Он издевался надо мной.
— Сталинская сволочь! — крикнул я, дрожа всем телом как в лихорадке. Меня так трясло, что, несмотря на частые гудки в трубке, я некоторое время не решался выпустить ее из рук. И я решил избить Саливоненко и внес его в свой список…
Я уже слишком забегаю вперед, скажу, однако, что эта нелепейшая сцена как бы из иного мира хоть чуть-чуть позволяет понять, что происходило в обществе и умах. Конец пятидесятых годов характерен наличием самых настоящих революционных иллюзий в определенных кругах, но без революционной ситуации. Отсюда мгновенная ломка не общественных устоев, а душ, умов и личных отношений. Известный анархизм и беспорядок на недолгое время проник во взаимоотношения между людьми, железный авторитет, сковывающий общество в целенаправле-нном единстве, исчез. Таким образом, мы становились свидетелями таких удивительных превращений, как мои взаимоотношения с Саливоненко. Сильный, который в твердом, ясном обществе мог облагодетельствовать или уничтожить, ныне вынужден был клеветать на слабого, слабому позволено было кричать и потрясать кулаками, вернее, не то чтоб было позволено, а допускалось… Глубокий общественный слом присходит обычно снизу, низы же оставались монолитны… Трагедия сотен тысяч несправедливо пострадавших не приобрела массового сочувствия… То, что происходило на протяжении многих лет, лишено было простого и понятного народу величия страдания за правду, за веру, за любовь… Своеобразие молодой сталинской деспотии состояло в том, что, рожденная из общенародной справедливой борьбы против кучки угнетателей, она была поддержана подавляющим большинством народа и тем самым лишилась массового внутреннего врага, но, тем не менее, подобно всякой деспотии, нуждалась в массовых жертвах.

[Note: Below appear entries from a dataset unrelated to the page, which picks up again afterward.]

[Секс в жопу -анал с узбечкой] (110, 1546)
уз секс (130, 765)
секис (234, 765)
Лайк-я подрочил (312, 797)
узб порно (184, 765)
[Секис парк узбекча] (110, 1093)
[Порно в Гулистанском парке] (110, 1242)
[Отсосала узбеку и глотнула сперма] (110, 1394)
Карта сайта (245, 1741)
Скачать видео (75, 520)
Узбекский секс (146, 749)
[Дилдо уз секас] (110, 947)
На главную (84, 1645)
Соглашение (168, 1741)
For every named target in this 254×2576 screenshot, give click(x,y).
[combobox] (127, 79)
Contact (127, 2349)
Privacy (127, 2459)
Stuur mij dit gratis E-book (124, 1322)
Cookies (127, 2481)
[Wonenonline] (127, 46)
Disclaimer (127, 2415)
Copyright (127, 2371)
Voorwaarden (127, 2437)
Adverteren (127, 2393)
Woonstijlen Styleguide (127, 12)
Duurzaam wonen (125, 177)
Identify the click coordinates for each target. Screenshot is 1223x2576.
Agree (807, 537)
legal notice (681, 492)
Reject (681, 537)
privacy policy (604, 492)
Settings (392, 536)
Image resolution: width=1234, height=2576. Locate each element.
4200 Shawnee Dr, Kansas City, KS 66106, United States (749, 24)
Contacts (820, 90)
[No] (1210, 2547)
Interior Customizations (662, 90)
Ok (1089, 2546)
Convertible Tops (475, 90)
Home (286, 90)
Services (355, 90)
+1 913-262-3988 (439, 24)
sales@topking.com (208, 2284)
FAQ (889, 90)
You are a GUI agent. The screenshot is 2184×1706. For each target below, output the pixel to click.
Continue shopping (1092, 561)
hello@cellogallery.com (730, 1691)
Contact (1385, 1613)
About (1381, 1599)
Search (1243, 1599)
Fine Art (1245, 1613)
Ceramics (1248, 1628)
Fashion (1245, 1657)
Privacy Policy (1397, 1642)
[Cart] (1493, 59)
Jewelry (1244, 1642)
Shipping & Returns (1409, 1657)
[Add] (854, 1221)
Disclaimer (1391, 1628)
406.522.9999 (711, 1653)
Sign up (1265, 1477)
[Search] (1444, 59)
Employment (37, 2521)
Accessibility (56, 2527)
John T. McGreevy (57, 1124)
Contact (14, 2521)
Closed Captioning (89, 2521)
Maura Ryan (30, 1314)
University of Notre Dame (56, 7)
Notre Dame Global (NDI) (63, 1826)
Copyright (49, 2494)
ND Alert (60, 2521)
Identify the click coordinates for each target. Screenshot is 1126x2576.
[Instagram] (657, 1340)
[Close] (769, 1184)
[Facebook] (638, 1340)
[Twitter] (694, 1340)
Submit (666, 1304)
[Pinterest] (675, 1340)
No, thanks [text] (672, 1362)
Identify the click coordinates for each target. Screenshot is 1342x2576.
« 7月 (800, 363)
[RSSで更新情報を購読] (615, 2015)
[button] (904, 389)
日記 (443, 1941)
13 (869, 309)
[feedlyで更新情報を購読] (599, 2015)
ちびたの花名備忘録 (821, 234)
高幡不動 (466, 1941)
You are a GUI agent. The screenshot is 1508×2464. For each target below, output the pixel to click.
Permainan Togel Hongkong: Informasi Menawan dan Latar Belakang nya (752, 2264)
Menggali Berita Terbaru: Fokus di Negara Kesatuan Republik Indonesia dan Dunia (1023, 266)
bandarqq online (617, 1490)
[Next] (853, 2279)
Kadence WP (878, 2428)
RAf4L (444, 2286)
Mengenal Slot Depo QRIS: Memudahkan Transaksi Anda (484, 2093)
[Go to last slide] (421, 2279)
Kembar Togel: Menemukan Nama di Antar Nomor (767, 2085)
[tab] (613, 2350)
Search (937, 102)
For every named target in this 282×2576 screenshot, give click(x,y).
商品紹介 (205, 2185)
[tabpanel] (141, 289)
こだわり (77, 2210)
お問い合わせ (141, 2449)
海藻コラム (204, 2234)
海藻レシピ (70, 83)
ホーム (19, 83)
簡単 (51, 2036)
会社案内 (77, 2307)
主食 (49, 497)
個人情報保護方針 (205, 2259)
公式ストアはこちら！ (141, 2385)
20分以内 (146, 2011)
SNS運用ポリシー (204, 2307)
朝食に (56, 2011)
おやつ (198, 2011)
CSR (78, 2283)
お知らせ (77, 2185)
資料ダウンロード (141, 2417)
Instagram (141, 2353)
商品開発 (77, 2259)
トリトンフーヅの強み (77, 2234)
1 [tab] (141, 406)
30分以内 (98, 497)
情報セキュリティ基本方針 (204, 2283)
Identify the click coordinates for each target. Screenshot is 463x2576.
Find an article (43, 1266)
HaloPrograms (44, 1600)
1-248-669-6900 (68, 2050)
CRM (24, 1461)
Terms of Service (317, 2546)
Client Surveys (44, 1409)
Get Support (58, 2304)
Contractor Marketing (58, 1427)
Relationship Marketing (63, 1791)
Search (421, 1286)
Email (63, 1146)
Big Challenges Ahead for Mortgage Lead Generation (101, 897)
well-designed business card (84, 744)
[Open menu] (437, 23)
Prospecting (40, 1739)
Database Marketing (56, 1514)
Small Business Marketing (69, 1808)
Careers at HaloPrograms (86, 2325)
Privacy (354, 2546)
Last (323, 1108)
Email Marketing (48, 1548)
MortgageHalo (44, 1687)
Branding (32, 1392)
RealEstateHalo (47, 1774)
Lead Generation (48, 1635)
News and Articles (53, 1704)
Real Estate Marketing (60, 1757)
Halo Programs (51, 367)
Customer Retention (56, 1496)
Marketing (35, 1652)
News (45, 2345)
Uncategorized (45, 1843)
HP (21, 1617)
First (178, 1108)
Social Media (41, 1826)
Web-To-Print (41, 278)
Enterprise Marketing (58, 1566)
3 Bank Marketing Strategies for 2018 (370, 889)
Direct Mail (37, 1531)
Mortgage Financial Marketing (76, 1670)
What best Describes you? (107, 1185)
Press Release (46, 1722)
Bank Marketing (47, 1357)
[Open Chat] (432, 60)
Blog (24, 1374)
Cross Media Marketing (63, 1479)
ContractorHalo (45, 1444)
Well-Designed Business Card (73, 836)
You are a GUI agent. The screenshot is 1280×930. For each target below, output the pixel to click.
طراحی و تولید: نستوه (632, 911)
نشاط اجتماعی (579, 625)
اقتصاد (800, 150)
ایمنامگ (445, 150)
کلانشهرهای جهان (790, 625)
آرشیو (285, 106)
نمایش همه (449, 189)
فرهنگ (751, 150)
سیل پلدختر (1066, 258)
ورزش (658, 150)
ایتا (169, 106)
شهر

Своеобразие же жертв состояло в том, что в большинстве своем они были выделены обществом из собственной плоти своей, отлучены от общенародных страданий за отечество, пользующихся всеобщим уважением, и вынуждены страдать ни за что ни про что, то есть их страданиям была придана никчемность, ненужность, которая ни в коей мере не могла привлечь симпатии народа. Много не столько горького, сколько смешного и жалкого началось в период реабилитации, период, народу непонятный и раздражавший его… Те, кто прямо или косвенно пострадали, жили особой, нервной, не созвучной массам жизнью. И то, что случилось в конце пятидесятых, и как случилось, было не торжеством справедливости, а скорее последней, завершающей стадией разыгравшейся трагедии…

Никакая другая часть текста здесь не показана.